• Tus instrucciones: Sustituye "Actualités" por "Nouvelles" en todas las filas siguientes y vuelve a escribirlas sin ningún otro cambio.

Datos de elementos y ubicación del texto:
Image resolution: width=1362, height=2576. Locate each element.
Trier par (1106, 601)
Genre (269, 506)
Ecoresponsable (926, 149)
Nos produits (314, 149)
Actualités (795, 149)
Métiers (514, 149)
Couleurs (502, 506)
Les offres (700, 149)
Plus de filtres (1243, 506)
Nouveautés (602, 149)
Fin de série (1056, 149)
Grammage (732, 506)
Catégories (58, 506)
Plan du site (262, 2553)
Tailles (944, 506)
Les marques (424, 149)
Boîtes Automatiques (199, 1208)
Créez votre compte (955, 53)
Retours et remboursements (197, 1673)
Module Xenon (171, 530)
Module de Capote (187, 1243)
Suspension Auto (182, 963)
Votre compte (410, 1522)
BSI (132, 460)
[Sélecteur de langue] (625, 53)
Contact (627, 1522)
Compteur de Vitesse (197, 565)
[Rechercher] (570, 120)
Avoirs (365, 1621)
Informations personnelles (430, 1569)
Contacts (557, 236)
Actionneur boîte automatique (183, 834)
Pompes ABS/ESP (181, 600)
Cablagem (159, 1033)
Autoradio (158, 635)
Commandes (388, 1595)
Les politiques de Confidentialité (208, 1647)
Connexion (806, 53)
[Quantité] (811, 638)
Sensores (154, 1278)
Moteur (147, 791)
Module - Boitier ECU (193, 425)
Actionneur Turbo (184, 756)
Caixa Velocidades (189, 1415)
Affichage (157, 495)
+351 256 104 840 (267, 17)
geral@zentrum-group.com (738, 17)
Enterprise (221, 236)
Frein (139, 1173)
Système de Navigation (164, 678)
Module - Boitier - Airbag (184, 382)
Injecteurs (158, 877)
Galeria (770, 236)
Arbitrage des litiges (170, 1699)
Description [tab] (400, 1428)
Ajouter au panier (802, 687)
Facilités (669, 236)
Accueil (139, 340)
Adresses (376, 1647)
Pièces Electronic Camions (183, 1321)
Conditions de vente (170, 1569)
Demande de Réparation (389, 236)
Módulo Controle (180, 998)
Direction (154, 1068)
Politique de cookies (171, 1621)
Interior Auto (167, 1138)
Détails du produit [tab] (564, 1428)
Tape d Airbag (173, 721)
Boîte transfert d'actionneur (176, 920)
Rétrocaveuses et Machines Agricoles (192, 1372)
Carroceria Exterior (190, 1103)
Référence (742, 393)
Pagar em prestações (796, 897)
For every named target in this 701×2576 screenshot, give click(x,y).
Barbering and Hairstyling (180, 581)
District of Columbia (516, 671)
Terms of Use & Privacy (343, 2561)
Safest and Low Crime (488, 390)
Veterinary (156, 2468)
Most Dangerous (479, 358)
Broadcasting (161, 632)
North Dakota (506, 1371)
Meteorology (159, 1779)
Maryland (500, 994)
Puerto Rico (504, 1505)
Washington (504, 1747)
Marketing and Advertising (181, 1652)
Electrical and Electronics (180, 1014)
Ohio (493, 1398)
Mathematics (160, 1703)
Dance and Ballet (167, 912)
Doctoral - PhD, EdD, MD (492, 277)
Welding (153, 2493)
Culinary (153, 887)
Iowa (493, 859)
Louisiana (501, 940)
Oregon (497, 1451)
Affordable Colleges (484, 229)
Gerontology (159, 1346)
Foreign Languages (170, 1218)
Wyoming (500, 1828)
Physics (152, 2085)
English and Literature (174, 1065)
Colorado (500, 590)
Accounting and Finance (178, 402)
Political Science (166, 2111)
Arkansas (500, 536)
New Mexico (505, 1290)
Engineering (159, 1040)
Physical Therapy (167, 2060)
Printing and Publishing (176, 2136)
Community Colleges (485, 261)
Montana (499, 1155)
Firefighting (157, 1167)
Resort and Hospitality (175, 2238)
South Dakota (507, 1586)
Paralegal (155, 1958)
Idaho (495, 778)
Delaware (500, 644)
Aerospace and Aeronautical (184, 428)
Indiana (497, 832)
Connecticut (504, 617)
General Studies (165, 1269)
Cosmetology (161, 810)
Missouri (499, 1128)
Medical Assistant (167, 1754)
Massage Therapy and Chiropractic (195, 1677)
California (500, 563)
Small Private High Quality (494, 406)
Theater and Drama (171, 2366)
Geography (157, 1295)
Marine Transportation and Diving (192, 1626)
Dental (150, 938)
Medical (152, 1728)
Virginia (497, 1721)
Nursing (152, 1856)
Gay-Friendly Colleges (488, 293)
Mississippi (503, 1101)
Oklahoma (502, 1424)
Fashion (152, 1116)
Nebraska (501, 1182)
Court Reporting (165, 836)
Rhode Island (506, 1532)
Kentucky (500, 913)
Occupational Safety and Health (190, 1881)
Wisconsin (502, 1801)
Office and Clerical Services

• Solución:
Image resolution: width=1362, height=2576. Locate each element.
Trier par (1106, 601)
Genre (269, 506)
Ecoresponsable (926, 149)
Nos produits (314, 149)
Nouvelles (795, 149)
Métiers (514, 149)
Couleurs (502, 506)
Les offres (700, 149)
Plus de filtres (1243, 506)
Nouveautés (602, 149)
Fin de série (1056, 149)
Grammage (732, 506)
Catégories (58, 506)
Plan du site (262, 2553)
Tailles (944, 506)
Les marques (424, 149)
Boîtes Automatiques (199, 1208)
Créez votre compte (955, 53)
Retours et remboursements (197, 1673)
Module Xenon (171, 530)
Module de Capote (187, 1243)
Suspension Auto (182, 963)
Votre compte (410, 1522)
BSI (132, 460)
[Sélecteur de langue] (625, 53)
Contact (627, 1522)
Compteur de Vitesse (197, 565)
[Rechercher] (570, 120)
Avoirs (365, 1621)
Informations personnelles (430, 1569)
Contacts (557, 236)
Actionneur boîte automatique (183, 834)
Pompes ABS/ESP (181, 600)
Cablagem (159, 1033)
Autoradio (158, 635)
Commandes (388, 1595)
Les politiques de Confidentialité (208, 1647)
Connexion (806, 53)
[Quantité] (811, 638)
Sensores (154, 1278)
Moteur (147, 791)
Module - Boitier ECU (193, 425)
Actionneur Turbo (184, 756)
Caixa Velocidades (189, 1415)
Affichage (157, 495)
+351 256 104 840 (267, 17)
geral@zentrum-group.com (738, 17)
Enterprise (221, 236)
Frein (139, 1173)
Système de Navigation (164, 678)
Module - Boitier - Airbag (184, 382)
Injecteurs (158, 877)
Galeria (770, 236)
Arbitrage des litiges (170, 1699)
Description [tab] (400, 1428)
Ajouter au panier (802, 687)
Facilités (669, 236)
Accueil (139, 340)
Adresses (376, 1647)
Pièces Electronic Camions (183, 1321)
Conditions de vente (170, 1569)
Demande de Réparation (389, 236)
Módulo Controle (180, 998)
Direction (154, 1068)
Politique de cookies (171, 1621)
Interior Auto (167, 1138)
Détails du produit [tab] (564, 1428)
Tape d Airbag (173, 721)
Boîte transfert d'actionneur (176, 920)
Rétrocaveuses et Machines Agricoles (192, 1372)
Carroceria Exterior (190, 1103)
Référence (742, 393)
Pagar em prestações (796, 897)
For every named target in this 701×2576 screenshot, give click(x,y).
Barbering and Hairstyling (180, 581)
District of Columbia (516, 671)
Terms of Use & Privacy (343, 2561)
Safest and Low Crime (488, 390)
Veterinary (156, 2468)
Most Dangerous (479, 358)
Broadcasting (161, 632)
North Dakota (506, 1371)
Meteorology (159, 1779)
Maryland (500, 994)
Puerto Rico (504, 1505)
Washington (504, 1747)
Marketing and Advertising (181, 1652)
Electrical and Electronics (180, 1014)
Ohio (493, 1398)
Mathematics (160, 1703)
Dance and Ballet (167, 912)
Doctoral - PhD, EdD, MD (492, 277)
Welding (153, 2493)
Culinary (153, 887)
Iowa (493, 859)
Louisiana (501, 940)
Oregon (497, 1451)
Affordable Colleges (484, 229)
Gerontology (159, 1346)
Foreign Languages (170, 1218)
Wyoming (500, 1828)
Physics (152, 2085)
English and Literature (174, 1065)
Colorado (500, 590)
Accounting and Finance (178, 402)
Political Science (166, 2111)
Arkansas (500, 536)
New Mexico (505, 1290)
Engineering (159, 1040)
Physical Therapy (167, 2060)
Printing and Publishing (176, 2136)
Community Colleges (485, 261)
Montana (499, 1155)
Firefighting (157, 1167)
Resort and Hospitality (175, 2238)
South Dakota (507, 1586)
Paralegal (155, 1958)
Idaho (495, 778)
Delaware (500, 644)
Aerospace and Aeronautical (184, 428)
Indiana (497, 832)
Connecticut (504, 617)
General Studies (165, 1269)
Cosmetology (161, 810)
Missouri (499, 1128)
Medical Assistant (167, 1754)
Massage Therapy and Chiropractic (195, 1677)
California (500, 563)
Small Private High Quality (494, 406)
Theater and Drama (171, 2366)
Geography (157, 1295)
Marine Transportation and Diving (192, 1626)
Dental (150, 938)
Medical (152, 1728)
Virginia (497, 1721)
Nursing (152, 1856)
Gay-Friendly Colleges (488, 293)
Mississippi (503, 1101)
Oklahoma (502, 1424)
Fashion (152, 1116)
Nebraska (501, 1182)
Court Reporting (165, 836)
Rhode Island (506, 1532)
Kentucky (500, 913)
Occupational Safety and Health (190, 1881)
Wisconsin (502, 1801)
Office and Clerical Services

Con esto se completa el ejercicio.